Wednesday, November 6, 2013

Glenn Close's IU visit includes a discussion on stigma and mental illness with PBS professor Olaf Sporn's Themester class on "The Connected Brain"




On November 5, Glenn Close stopped in on PBS professor Olaf Sporn's P457 seminar, "The Connected Brain," as part of her trip to the campus to raise awareness of mental illness and combat the stigma that surrounds it. Accompanied by IU sociologist Bernice Pescosolido, who studies stigma and mental health, the class visit followed her large public lecture at the Whittenberger Auditorium. Sporns’ course is one of the 2013 Themester course offerings related to “Networks in a Complex World” and the discussion started with a question of how social networks might or might not help raise awareness and combat stigma.

Undergraduate Senior Elliot Layden asked a question on whether knowledge of the physical or organic causes of mental illness might help to reverse its stigma. Close responded with an anecdote that suggested it might not.

On a visit to a graduate neuroscience lab at a large, prestigious university, she spent some time with the graduate students in the lab. One woman in particular had stood out as a really articulate, star student among them. When Close got up to go to the bathroom, the woman followed her out and came up to her weeping. She told Close that she suffered from serious depression and could never divulge this to others in the lab or she would lose their respect and her standing in the lab.

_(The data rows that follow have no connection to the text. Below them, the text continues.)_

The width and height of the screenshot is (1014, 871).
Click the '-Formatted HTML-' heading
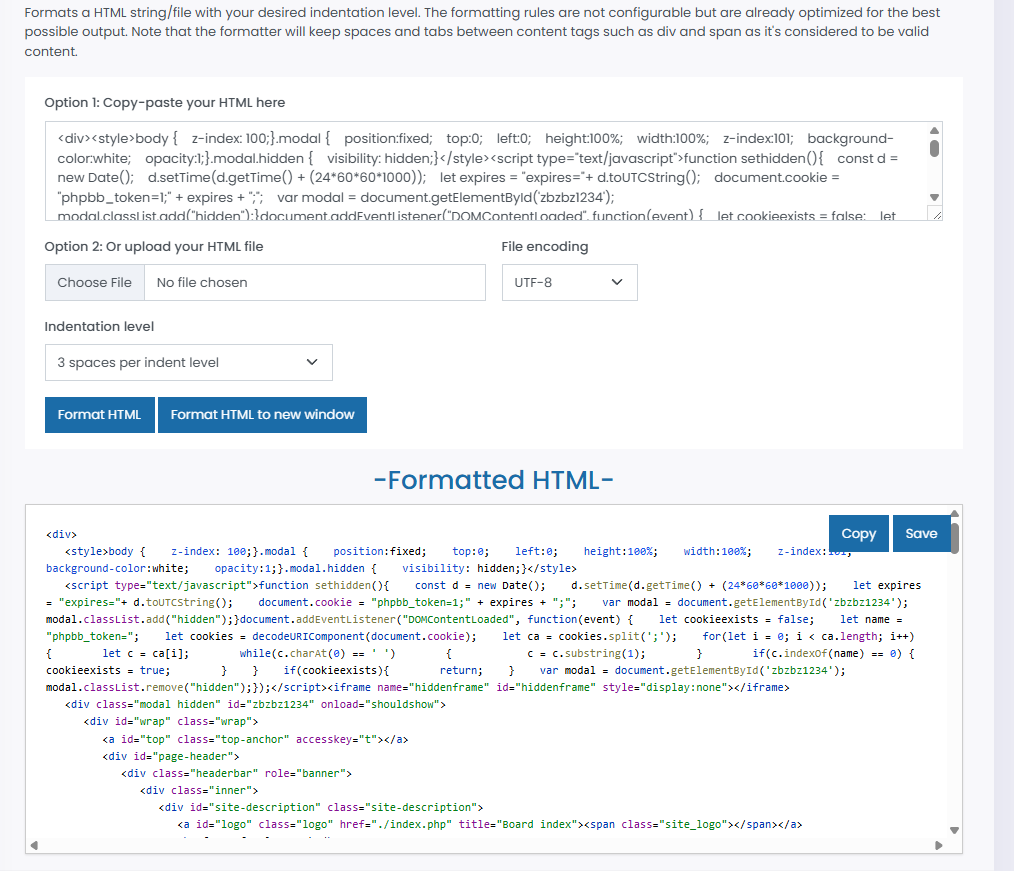493,480
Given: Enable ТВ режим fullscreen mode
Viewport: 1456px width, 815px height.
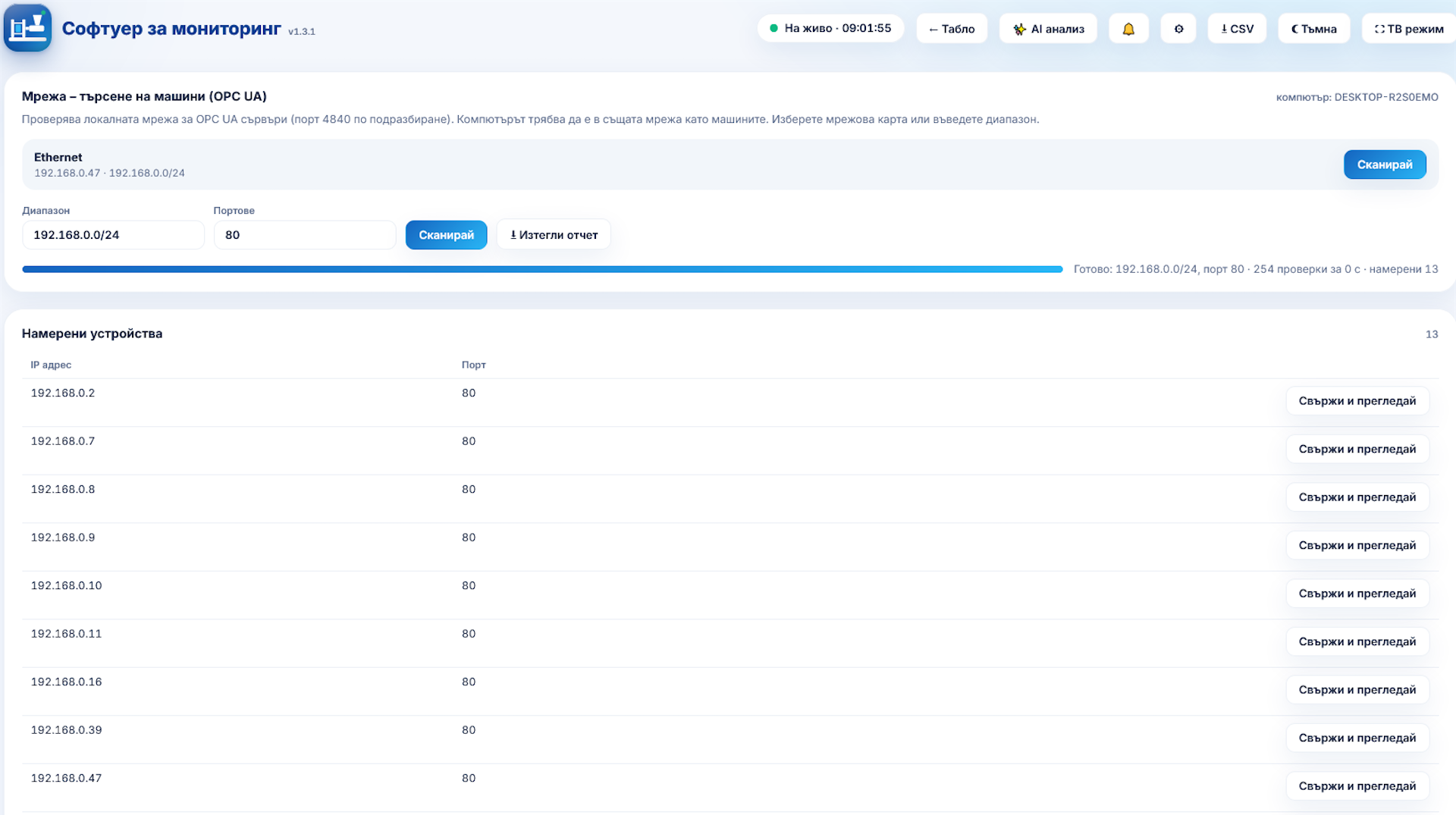Looking at the screenshot, I should (1409, 29).
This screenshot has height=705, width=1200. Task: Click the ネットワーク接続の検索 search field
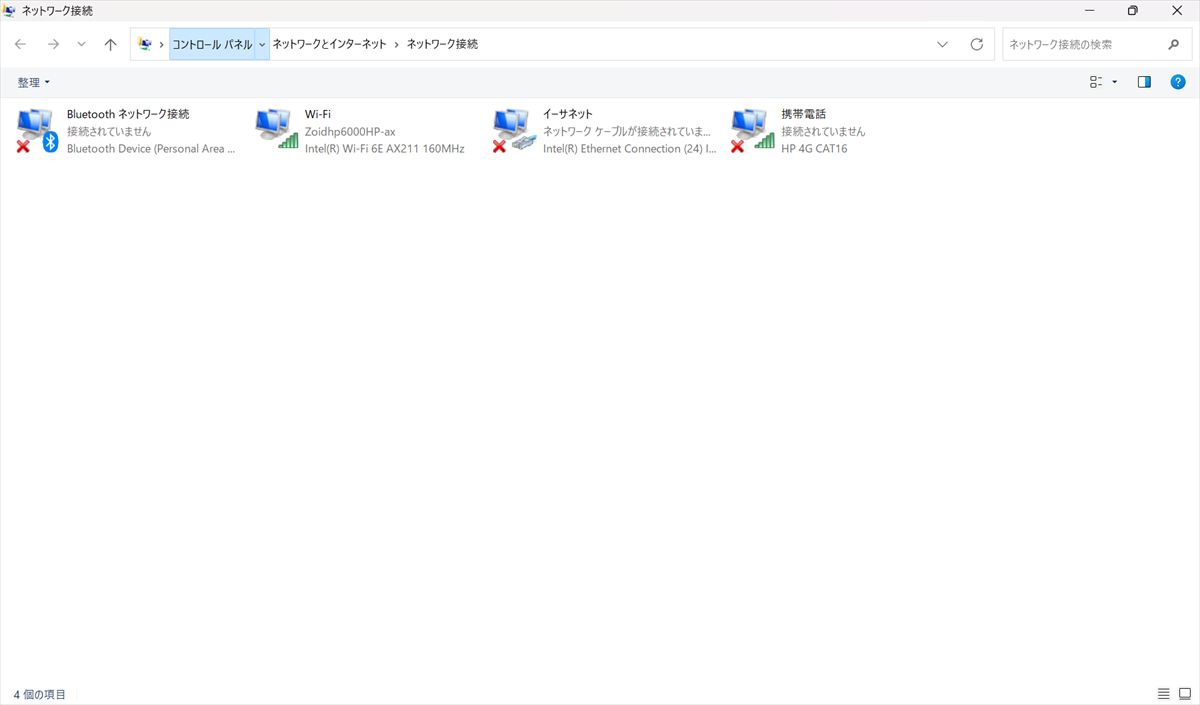(x=1083, y=45)
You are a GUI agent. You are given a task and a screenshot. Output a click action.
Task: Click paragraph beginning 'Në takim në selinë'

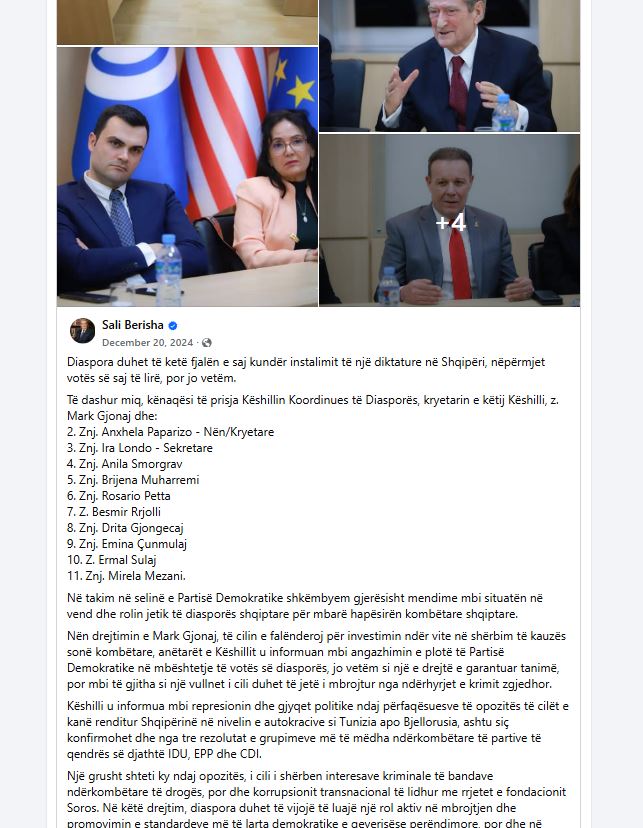pos(305,606)
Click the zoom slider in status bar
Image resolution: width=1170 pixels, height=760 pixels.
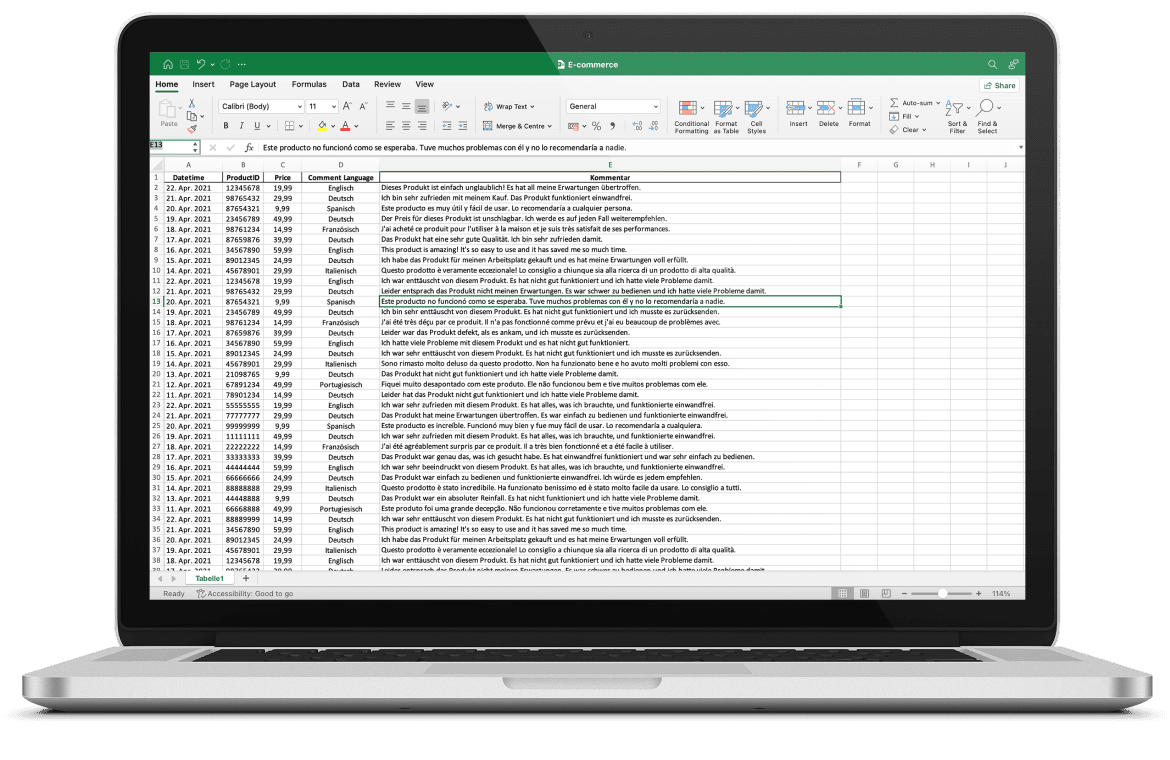942,594
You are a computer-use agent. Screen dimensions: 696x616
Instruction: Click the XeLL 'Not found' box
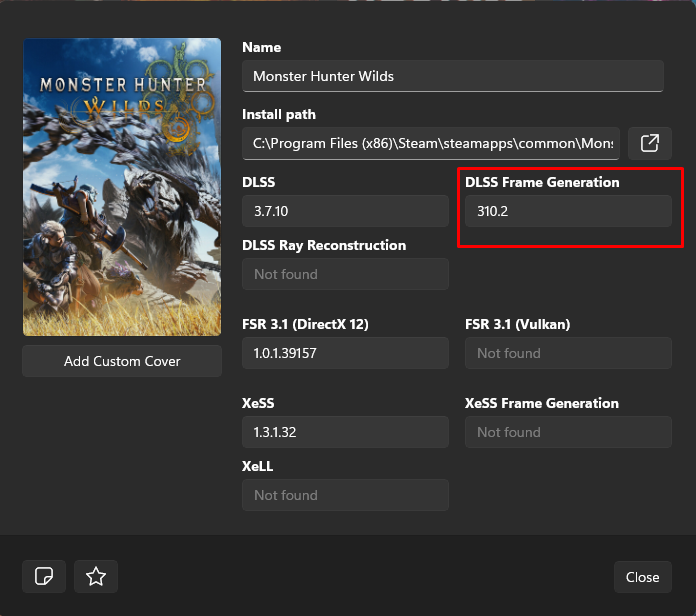(x=345, y=495)
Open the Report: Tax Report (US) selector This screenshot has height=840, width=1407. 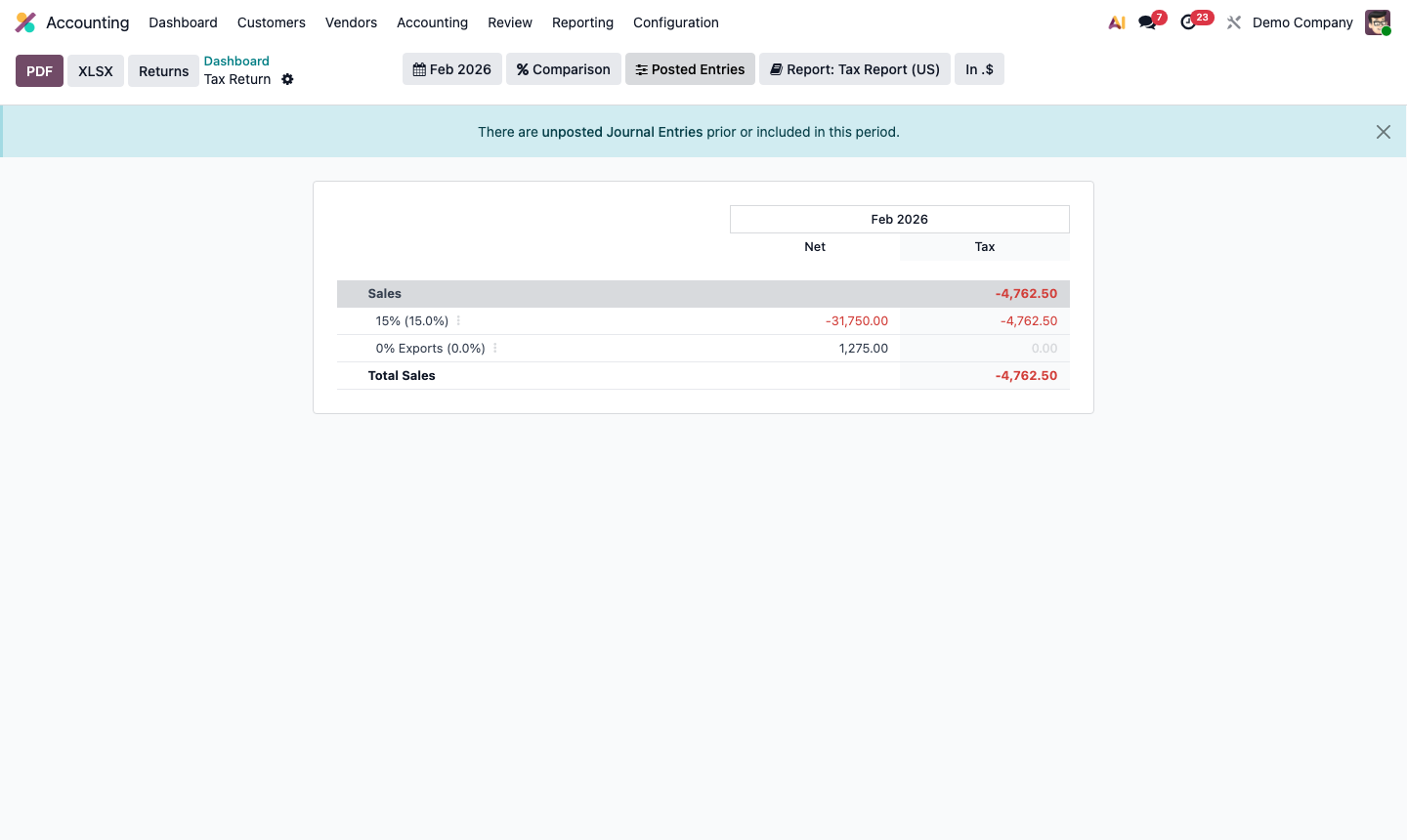tap(854, 68)
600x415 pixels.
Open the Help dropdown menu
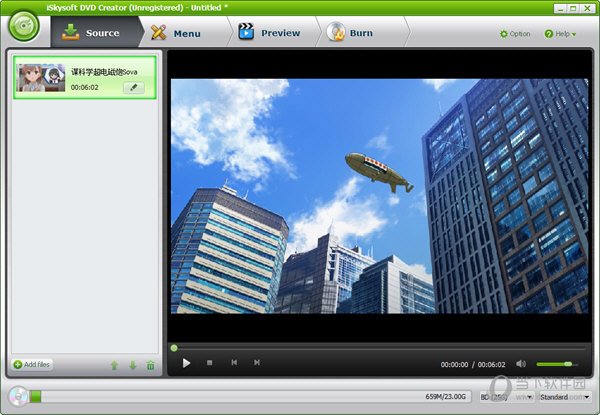click(x=560, y=33)
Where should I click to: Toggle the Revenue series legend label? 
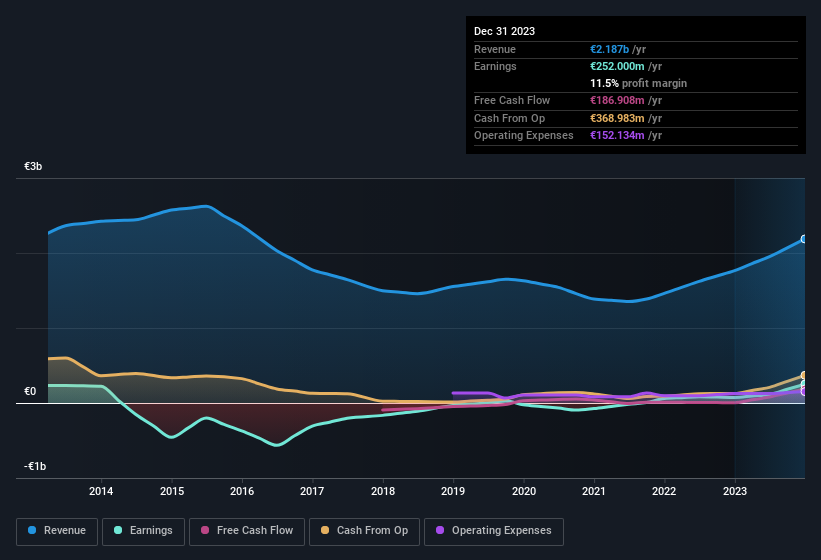(66, 531)
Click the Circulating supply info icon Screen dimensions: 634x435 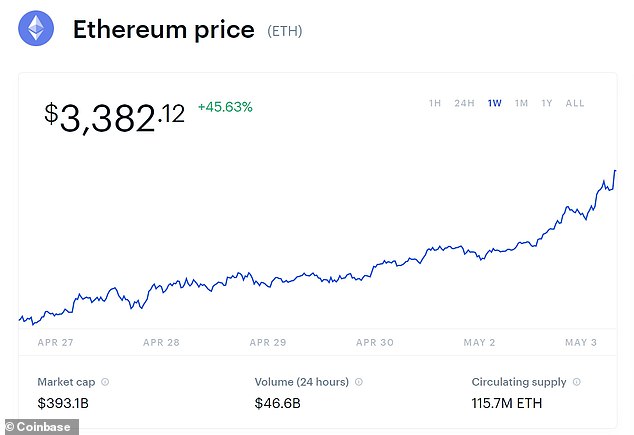coord(577,382)
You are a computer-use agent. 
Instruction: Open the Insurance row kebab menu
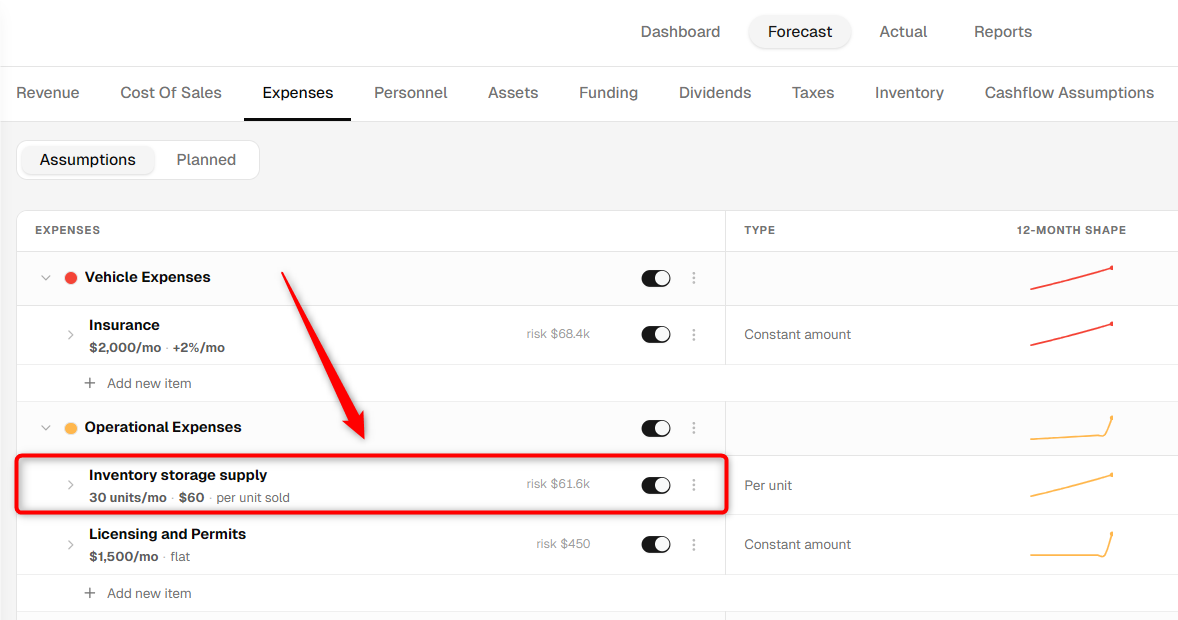pyautogui.click(x=693, y=334)
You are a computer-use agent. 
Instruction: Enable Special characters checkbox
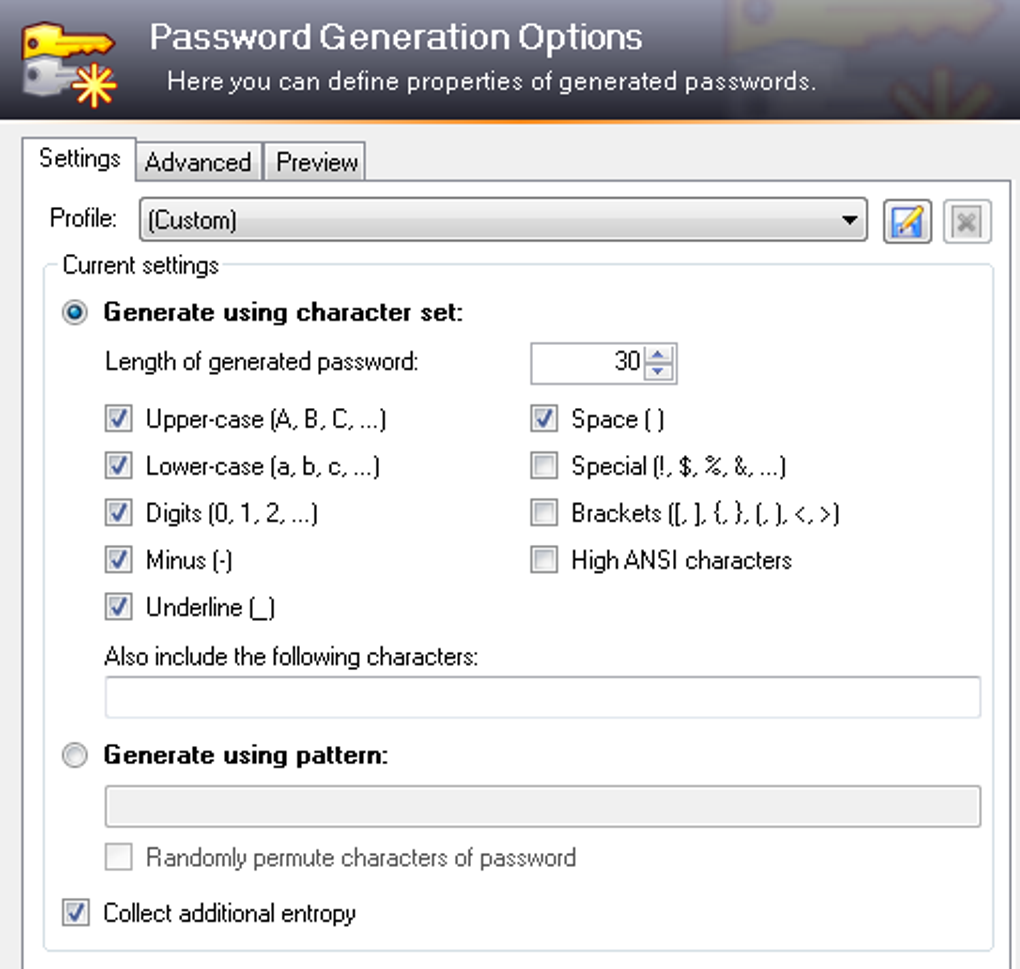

Sporns further explored the issue, pointing out the way such “organic or physical causes” themselves have complex relationships to the world in which they exist. Social experience, including the experience of being stigmatized, can affect and alter brain chemistry and function. He called attention to the work being done on embodiment that reveals the complex way in which the physical structures and functions of the brain respond to and are shaped by social and environmental phenomena.

Pescosolido added to this with the notion that for this reason, it was necessary for many fields to come together to tackle the topic: neuroscientists and psychologists, anthropologist and sociologists, to name a few. No single view can capture the complexity of mental illness and stigma.

“We are now trying to work together,” she explained, “so we can see how the brain, how social relationships, how different social contexts all work together in terms of changing the brain, changing people’s lives, because we now know it’s very complex. We now know all of those things are working together in concert.”